I come here once a year now, usually around the time when all the others have long since left the water, and I can fish for miles without seeing another soul. The solitude of this stretch of water, boundary water, refreshes me and I bathe in the peacefulness of its pristine splendour. The tug of its gentle currents against my waders comforts me and welcomes me back like the warm and heartfelt embrace of an old friend. Like a close friend that one hasn’t seen for awhile and although visibly changed by the intervening years, we still recognize each other and pick up seamlessly where we left off last. It was here that I discovered how caddis moved about imperceptively on the riverbed wrapped in their brown husks, and how the big brown trout would lie vertically in the stretch of water under the old covered bridge and gracefully sip flies during a mayfly hatch with an audible slurp. It was here I caught the giant rainbow while a whitetail deer watched from the opposite riverbank, unbothered by my presence. It was here I came to find solace in the weeks following my father’s death and it was the river that comforted me in my grief and gave me the strength to move forward. It was also here one wintry day that I almost lost my life after being swept away by the current under an ice floe, re-surfacing a few seconds later on the other side like a cork bobber.

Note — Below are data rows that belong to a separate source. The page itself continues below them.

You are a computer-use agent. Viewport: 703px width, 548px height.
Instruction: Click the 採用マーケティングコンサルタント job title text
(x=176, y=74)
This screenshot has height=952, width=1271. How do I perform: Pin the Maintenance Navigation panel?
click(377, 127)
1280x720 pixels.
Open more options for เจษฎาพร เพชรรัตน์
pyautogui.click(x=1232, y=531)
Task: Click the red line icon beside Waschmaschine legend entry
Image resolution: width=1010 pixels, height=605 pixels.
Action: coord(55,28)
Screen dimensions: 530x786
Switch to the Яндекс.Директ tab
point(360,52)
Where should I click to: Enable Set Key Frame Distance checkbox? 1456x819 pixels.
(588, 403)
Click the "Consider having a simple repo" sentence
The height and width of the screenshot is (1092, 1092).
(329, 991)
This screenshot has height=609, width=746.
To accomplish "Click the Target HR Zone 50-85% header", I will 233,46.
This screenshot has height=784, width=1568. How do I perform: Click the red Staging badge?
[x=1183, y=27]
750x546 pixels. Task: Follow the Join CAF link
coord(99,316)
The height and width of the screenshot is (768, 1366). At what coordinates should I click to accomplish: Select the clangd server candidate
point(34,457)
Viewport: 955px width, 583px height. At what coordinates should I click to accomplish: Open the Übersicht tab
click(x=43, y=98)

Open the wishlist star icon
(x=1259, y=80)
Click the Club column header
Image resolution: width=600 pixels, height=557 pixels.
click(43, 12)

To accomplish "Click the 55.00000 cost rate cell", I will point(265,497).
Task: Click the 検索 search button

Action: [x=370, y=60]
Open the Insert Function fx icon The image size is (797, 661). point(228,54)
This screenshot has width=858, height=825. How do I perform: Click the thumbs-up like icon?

For the most part this river is largely unknown or ignored and very few people bother fishing its cold waters. I like it like this and sometimes feel that this section of the river belongs to me and that all its trout are waiting for me to return. The melodic rapids whisper hushed secrets to me, telling me where the good trout are lying and along which seam or pocket to drift my offering. This river is like a good book that must be re-read every few years in order to pick up things missed first time around, either by lack of experience or attention, or simply to remind us of what a good story is really all about. Like all things temporal, the river’s character changes every year – it ages, widens and narrows in places, matures, deepens. New pools form, boulders are re-located downstream, new deadfalls appear and old ones blow downstream with the ice melt every Spring. I have learned from this river that the only constant in life is change. I have also learned from it that it is impossible to fish the same river twice.